FREIGHT BOOKS: Dead Now

Added on 06 December 2017

When the Barney Thomson movie was announced, I – like any overly-optimistic author under the circumstances – immediately assumed I’d be inundated with publishing offers for The Long Midnight of Barney Thomson, and that I’d be fending off HarperCollins, Penguin and Random House all the way to a $1.5m book deal. I bought an Aston Martin, made a down payment on an original painting of Audrey Hepburn that was rumoured to be a lost Da Vinci, and set off on a cruise to New York on the Queen Mary II, in their finest luxury cabin, eating caviar (soaked in two thousand year-old port) for breakfast.

Then I was informed by every publisher in the world that since I wasn’t offering the digital rights – they were with Blasted Heath – they didn’t want my stupid print rights. No one wanted to publish the book.

When all seemed lost, Al, my man at Blasted Heath, introduced me to Adrian Searle at Freight Books, and Adrian agreed to bring out the movie tie-in edition.

The movie opened the Edinburgh International Film Festival in June 2015. At the time Icon, the distributors, planned to release the movie to cinemas in the autumn, and so Freight were working on the basis of a September publication date. And then, at three weeks notice, Icon announced the movie would be in cinemas in July.

Freight got fucked. Nothing they could do about it. Wasn’t their fault, but suddenly they were rush-releasing, and there are not a lot of bookshops who buy in new titles at three weeks’ notice.

That was my introduction to Freight. I then sold Adrian my first two DI Westphall books, Song of The Dead and The Boy In The Well. Song Of The Dead was released in March 2016. It didn’t sell too many, and it wasn’t widely reviewed, although Stuart Cosgrove said some nice things about it on Radio Scotland.

Blasted Heath folded. I had twenty titles with them, and when they went out of business, Adrian was going to take on all those titles. Just digitally at first, but he had mentioned the possibility of putting the Hutton books into print. So I was on the cusp of having twenty-three titles published by Freight. Frankly, that’s going to bring any company to its knees.

As it was, before we signed the deal for all those Blasted Heath books, Adrian left Freight.
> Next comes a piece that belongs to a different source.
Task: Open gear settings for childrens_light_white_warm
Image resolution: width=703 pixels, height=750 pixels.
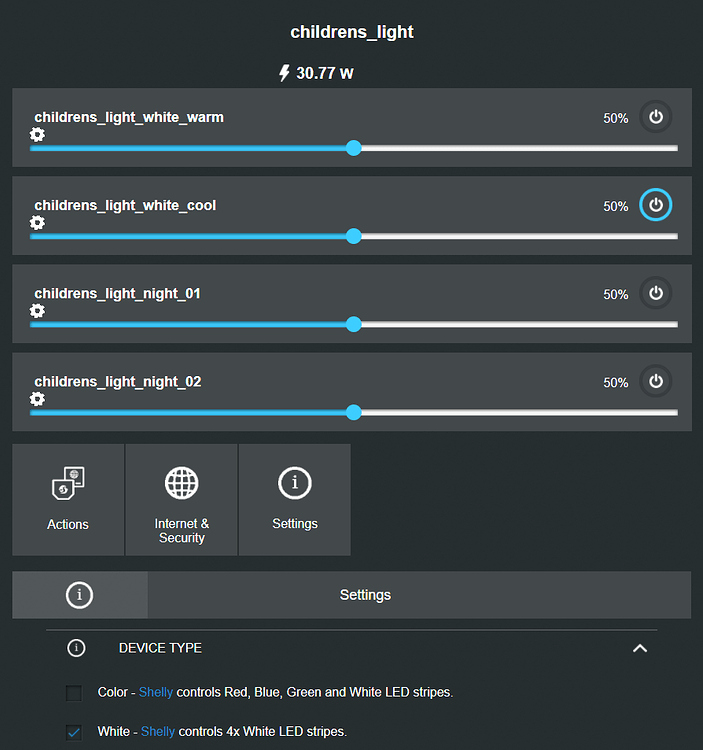Action: point(37,135)
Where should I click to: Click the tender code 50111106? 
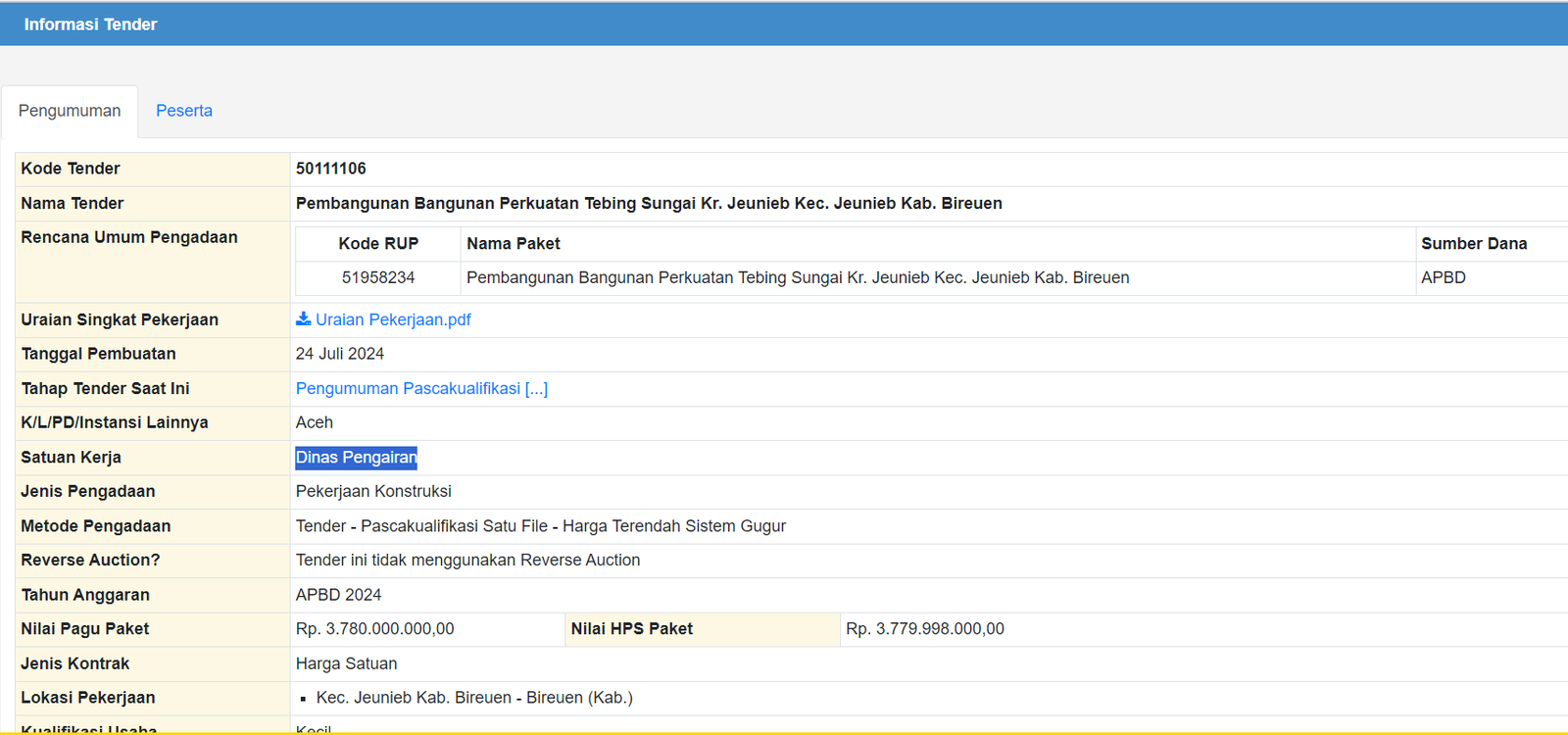331,169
The circumstances of Adrian’s departure have been the cause of much rancour, outrage and newspaper articles. I don’t really know exactly what those details are, so I’ve never contributed to any of those stories. My paragraph would have read something like:

‘The fuck should I know?’ said dystopian author Lindsay, from his home in a yurt on the Mongolian steppe.
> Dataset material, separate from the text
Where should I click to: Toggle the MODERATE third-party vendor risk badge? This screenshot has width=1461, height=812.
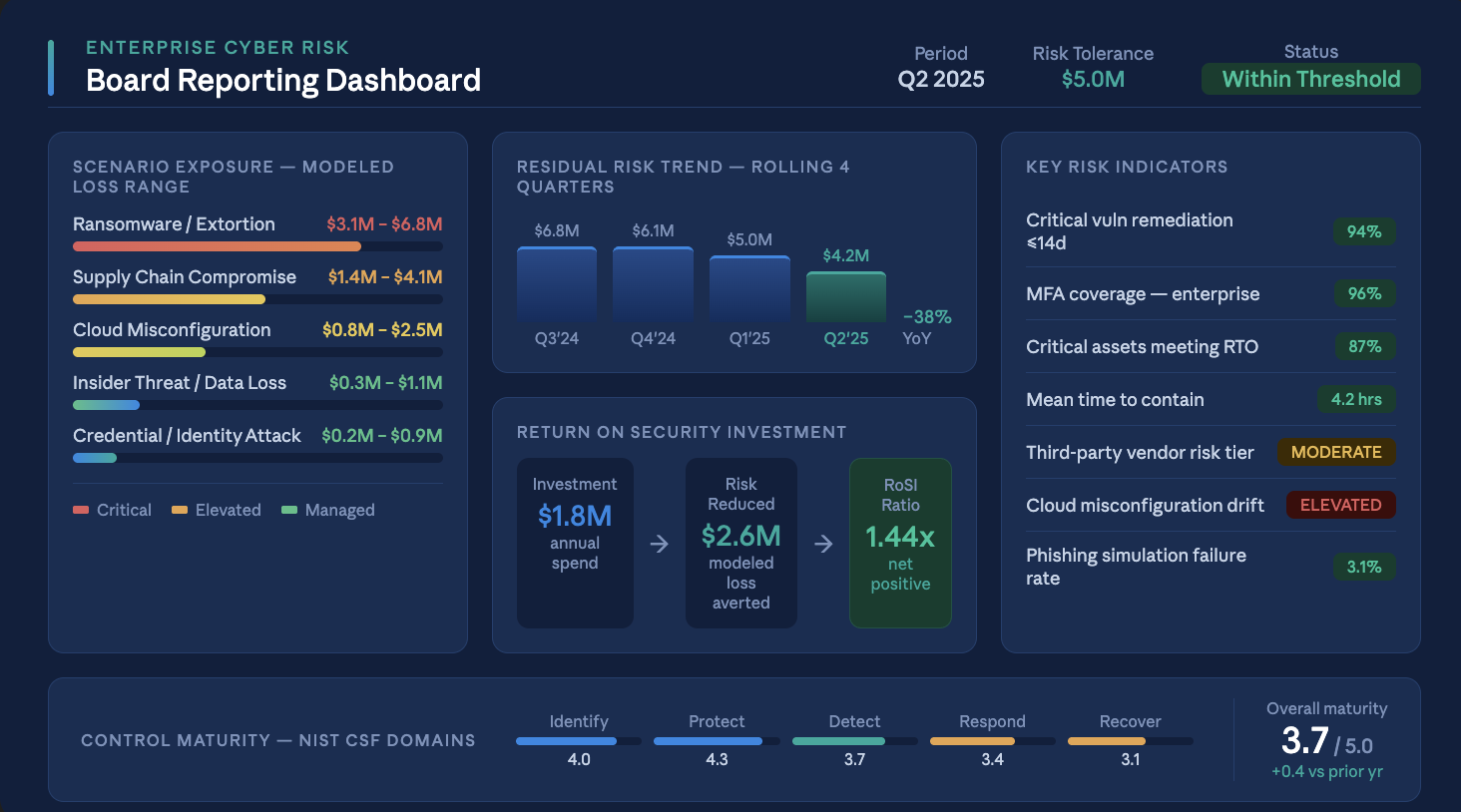1336,452
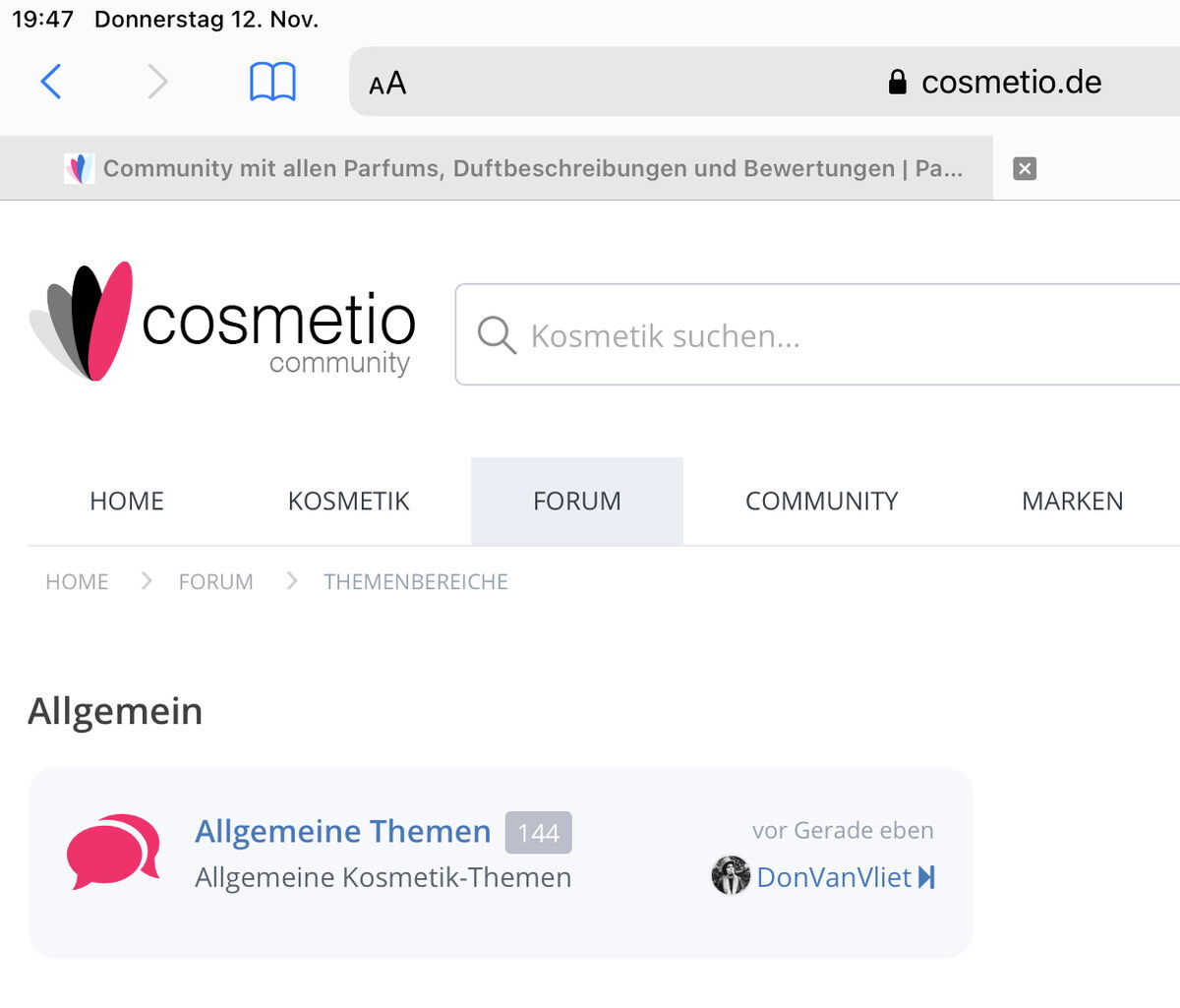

Following Adrian’s departure, the company quickly slid towards liquidation. Publication of The Boy In The Well, due for September this year, was shelved. We few authors may have spent some time hoping that Freight would be snapped up by one of the publishing giants, and that suddenly we’d be at Christmas parties with JK Rowling and Winston Churchill. Instead, no one wanted us. Or, at least, no one wanted the job lot.

Already a couple of books have been bought by other publishers. Not me though. Freight is now officially dead, the rights have been returned, and so I start from the beginning. Again.

After twenty years, it gets pretty fucking tiring starting from the beginning. Currently a toss-up between bringing the Westphall books out myself, or looking up CompareTheAgent.com and going from there.

Either way, I’ll have Song Of The Dead available digitally again in a few days. And next week, The Judas Flower comes out from Bastei, so no rush to release The Boy In The Well just yet anyway.

It’s a long hard slog and, in the end, we all die.